Eine Zustimmung der Bosnier ist unwahrscheinlich

■ Der Owen-Stoltenberg-Teilungsplan sieht nur 30 Prozent der ex-jugoslawischen Republik für die Muslime vor: Über eine Million Bosnier würden heimatlos bleiben

Die Aussicht, daß der bosnische Präsident Alija Izetbegović heute in einer Woche mit einem „Ja“ seines Parlaments zu dem ihm von den Vermittlern von EG und UNO, David Owen und Thorvald Stoltenberg vorgelegten Abkommen nach Genf zurückkehrt, ist sehr gering. Darauf lassen Äußerungen aus der Genfer Delegation von Izetbegović schließen, die am Wochenende nach fast vierwöchigem Aufenthalt in der UNO-Stadt nach Sarajevo zurückflog. Die beiden Vermittler begaben sich inzwischen nach New York, um die Unterstützung des UNO-Sicherheitsrates für das Abkommen sicherzustellen, mit dem die gewaltsame Zerschlagung des UNO-Mitgliedes Bosnien-Herzegowina endgültig besiegelt werden soll.

Im Laufe der Woche will Owen auch die zwölf EG-Außenminister treffen und sich ihrer Zustimmung versichern. Bosniens Außenminister Silajdžić nannte das Abkommen vor dem Abflug nach Sarajevo ein „Ultimatum“ und ein „unakzeptables Diktat“. Andere Mitglieder der Delegation, insbesondere die darin vertretenen Oppositionspolitiker, äußerten sich noch drastischer. In einer schriftlichen Erklärung von Izetbegović heißt es: „Wir sind nicht zufrieden mit diesem Angebot.“ Das Abkommen belasse den bosnischen Serben „gewaltsam eroberte“ und „ethnisch gesäuberte“ Gebiete.

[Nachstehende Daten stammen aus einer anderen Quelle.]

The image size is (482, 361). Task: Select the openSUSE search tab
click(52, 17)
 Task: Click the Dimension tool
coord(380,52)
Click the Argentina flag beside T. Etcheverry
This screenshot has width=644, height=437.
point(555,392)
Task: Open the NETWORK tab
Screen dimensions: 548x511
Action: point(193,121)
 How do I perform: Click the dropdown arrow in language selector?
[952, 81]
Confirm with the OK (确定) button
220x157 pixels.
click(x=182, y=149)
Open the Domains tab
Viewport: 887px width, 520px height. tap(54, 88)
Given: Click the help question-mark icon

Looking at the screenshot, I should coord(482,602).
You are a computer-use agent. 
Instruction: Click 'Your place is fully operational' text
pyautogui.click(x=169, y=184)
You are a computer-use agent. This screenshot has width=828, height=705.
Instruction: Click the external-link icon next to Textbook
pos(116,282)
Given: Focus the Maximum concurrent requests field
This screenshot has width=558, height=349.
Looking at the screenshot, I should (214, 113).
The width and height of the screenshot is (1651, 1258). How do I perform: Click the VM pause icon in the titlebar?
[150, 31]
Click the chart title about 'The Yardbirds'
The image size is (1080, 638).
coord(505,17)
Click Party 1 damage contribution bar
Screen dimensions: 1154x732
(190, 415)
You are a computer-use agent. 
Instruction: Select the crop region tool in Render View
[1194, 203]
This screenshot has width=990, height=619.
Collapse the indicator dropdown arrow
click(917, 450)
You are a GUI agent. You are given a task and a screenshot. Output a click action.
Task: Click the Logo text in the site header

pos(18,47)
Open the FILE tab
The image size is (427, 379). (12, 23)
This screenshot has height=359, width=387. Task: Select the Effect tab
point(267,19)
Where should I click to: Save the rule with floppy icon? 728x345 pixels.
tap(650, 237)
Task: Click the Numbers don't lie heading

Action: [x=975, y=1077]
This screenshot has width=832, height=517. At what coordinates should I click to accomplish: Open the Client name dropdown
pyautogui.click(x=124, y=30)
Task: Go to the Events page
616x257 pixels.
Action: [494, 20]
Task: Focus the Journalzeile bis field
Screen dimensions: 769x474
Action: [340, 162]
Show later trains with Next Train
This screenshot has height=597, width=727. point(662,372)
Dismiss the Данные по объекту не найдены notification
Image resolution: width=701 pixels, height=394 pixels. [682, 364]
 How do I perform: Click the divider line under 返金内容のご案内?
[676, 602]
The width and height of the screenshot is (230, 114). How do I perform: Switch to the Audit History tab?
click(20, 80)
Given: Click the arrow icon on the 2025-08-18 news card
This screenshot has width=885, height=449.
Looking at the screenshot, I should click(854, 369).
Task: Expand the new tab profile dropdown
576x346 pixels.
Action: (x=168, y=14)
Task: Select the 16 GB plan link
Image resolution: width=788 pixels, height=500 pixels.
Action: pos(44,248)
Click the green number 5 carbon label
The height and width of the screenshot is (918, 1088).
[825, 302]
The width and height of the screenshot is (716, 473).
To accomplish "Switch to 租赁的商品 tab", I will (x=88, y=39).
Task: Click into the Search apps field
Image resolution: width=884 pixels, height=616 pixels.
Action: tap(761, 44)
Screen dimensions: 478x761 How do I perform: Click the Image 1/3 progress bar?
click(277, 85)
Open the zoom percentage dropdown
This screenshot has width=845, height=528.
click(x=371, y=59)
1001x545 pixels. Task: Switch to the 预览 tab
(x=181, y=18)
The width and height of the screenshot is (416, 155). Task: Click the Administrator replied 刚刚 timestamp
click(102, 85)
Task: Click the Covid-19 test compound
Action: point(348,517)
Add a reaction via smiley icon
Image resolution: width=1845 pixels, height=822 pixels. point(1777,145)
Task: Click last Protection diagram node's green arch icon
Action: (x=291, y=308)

Izetbegović will das Abkommen einer voraussichtlich um Militärs, Intellektuelle und VertreterInnen gesellschaftlicher Gruppen erweiterten Parlamentssitzung ohne jede Empfehlung lediglich „zur Beratung“ vorlegen. Zugleich forderte er erneut die Aufhebung der Belagerung Sarajevos sowie die Umsetzung der Resolution 836 des UNO-Sicherheitsrates vom 24. Mai. In diesem bis heute völlig folgenlosen Beschluß wurden Sarajevo und fünf weitere Städte zu „UNO-Schutzzonen“ erklärt.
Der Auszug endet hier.